### What you are asked to do
Set out exactly, line by line, the stretch of data below that begins at the line containing "Task: Click the refresh icon in top bar" and ends at the line containing "Task: Activate MORPH A snapshot", with both ends kept.

### Data

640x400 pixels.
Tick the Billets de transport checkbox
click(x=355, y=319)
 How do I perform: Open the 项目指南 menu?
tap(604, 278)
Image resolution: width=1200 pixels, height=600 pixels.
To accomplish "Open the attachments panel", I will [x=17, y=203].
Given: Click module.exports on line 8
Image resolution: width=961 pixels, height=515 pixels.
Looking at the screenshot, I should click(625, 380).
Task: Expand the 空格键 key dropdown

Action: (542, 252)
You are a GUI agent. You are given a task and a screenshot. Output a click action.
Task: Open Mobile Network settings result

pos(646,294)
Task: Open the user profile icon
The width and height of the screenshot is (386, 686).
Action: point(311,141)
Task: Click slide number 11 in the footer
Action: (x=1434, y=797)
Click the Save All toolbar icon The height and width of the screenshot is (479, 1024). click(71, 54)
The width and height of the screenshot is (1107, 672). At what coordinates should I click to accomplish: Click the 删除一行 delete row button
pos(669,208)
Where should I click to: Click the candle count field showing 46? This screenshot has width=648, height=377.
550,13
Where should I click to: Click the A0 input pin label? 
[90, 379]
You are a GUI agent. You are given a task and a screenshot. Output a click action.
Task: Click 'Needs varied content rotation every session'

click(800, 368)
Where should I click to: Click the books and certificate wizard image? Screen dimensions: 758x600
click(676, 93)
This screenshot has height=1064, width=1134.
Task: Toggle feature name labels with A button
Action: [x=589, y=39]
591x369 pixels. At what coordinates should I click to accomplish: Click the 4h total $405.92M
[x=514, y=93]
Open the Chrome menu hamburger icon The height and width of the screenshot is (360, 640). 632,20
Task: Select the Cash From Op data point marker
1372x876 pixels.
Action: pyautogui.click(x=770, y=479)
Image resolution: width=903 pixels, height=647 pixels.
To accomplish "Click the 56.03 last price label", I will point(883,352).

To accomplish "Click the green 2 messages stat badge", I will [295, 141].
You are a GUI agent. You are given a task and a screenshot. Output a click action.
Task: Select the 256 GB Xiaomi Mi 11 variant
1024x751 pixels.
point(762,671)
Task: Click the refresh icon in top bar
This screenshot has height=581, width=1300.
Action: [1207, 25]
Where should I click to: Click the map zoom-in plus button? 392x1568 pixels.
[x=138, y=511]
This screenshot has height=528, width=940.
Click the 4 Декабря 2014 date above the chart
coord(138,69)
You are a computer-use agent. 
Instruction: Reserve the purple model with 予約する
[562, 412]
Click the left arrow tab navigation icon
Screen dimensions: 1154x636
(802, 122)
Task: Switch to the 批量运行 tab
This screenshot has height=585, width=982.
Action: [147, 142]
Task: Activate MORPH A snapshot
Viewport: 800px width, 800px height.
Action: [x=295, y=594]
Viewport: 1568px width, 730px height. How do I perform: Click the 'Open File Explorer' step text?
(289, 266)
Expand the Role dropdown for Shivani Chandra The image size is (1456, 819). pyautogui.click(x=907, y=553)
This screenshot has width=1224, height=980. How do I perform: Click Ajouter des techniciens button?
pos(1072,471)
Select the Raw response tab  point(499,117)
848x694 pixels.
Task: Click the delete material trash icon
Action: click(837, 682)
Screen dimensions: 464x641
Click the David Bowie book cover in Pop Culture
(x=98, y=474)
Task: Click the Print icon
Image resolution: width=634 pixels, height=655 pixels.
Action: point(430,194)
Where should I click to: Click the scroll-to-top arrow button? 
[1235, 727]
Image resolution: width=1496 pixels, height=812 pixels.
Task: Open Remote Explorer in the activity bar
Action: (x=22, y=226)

### Finished exercise
Task: Click the refresh icon in top bar
This screenshot has height=581, width=1300.
Action: [1207, 25]
Where should I click to: Click the map zoom-in plus button? 392x1568 pixels.
[x=138, y=511]
This screenshot has height=528, width=940.
Click the 4 Декабря 2014 date above the chart
coord(138,69)
You are a computer-use agent. 
Instruction: Reserve the purple model with 予約する
[562, 412]
Click the left arrow tab navigation icon
Screen dimensions: 1154x636
(802, 122)
Task: Switch to the 批量运行 tab
This screenshot has height=585, width=982.
Action: [147, 142]
Task: Activate MORPH A snapshot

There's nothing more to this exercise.